Tuesday, December 16, 2008

Shoot the Piano Player

This film really impressed me, as it both embraces strong comedic and dramatic elements. Truffaut, always interested in form, seems at the top of his game in terms of style in Shoot the Piano Player. Sudden jump cuts, oddly sequenced shots and plenty of narration through voice-over. In many ways, this film embraces many qualities that compose high literature, that is to say how the form, plot, and different genre elements work together to build a highly reflective and complex work.

Throughout the film, there is a conflict between chance and inevitability. The criminal, film noir reminiscent, elements of the movie present a strong case towards the existence of fate. Eduard cannot escape a criminal lifestyle, no matter how reformed he appears. Happiness is always fading, but its small presences make life bearable, just as comedy and drama work in the film. Sometimes chance creates happiness, and other times the inevitably of sorrow is clear and direct.

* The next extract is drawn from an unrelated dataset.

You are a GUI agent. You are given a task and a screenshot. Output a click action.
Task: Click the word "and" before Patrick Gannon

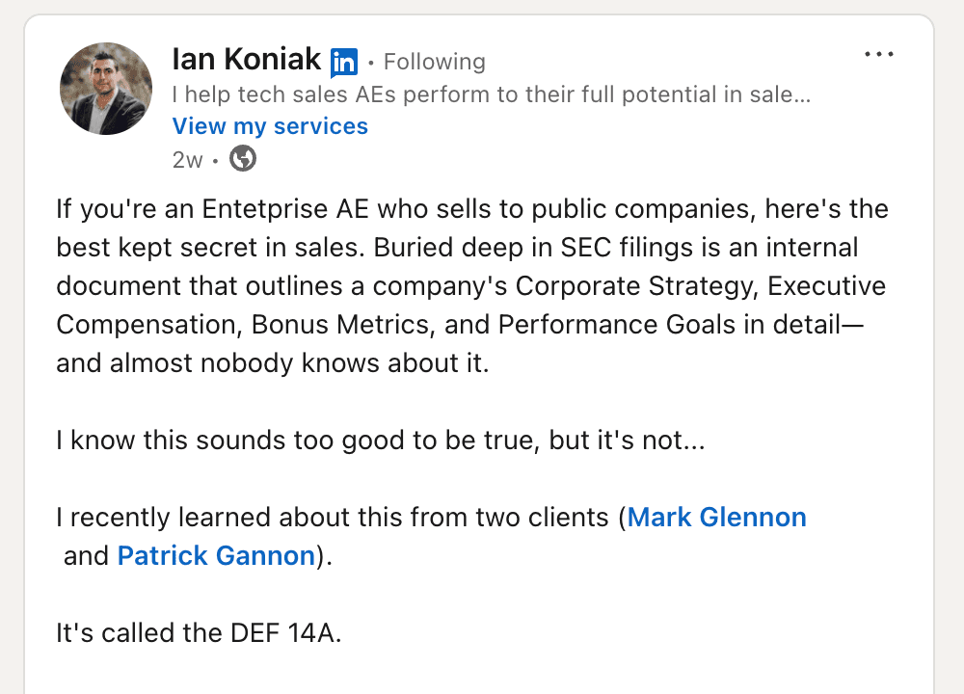pos(86,556)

The crafting power of the auteur is present throughout the movie which successfully gives the characters both likability and depth. One great example of this is the scene in the hall way, when Eduard is auditioning with a master pianist. He waits for a female violinist to exit, and afterward the camera focuses on her emotionless face. As the piano starts playing, the audience never sees the actual audition, but rather sees the reaction of the violinist. Truffaut has the ability to make a single appearance character with no dialogue seem real, and sympathetic. It is an incredible combination of music, acting, and the way the shot is set up in the hallway.

Aside from formal and thematic elements, the plot and music of the movie is enjoyable as well. Truffaut seems to have created the complete package in this film, tying together many interesting and classical elements. The actors all do a remarkable job as well, portraying realistic and sympathetic characters. This is definitely one of my favorite New Wave films.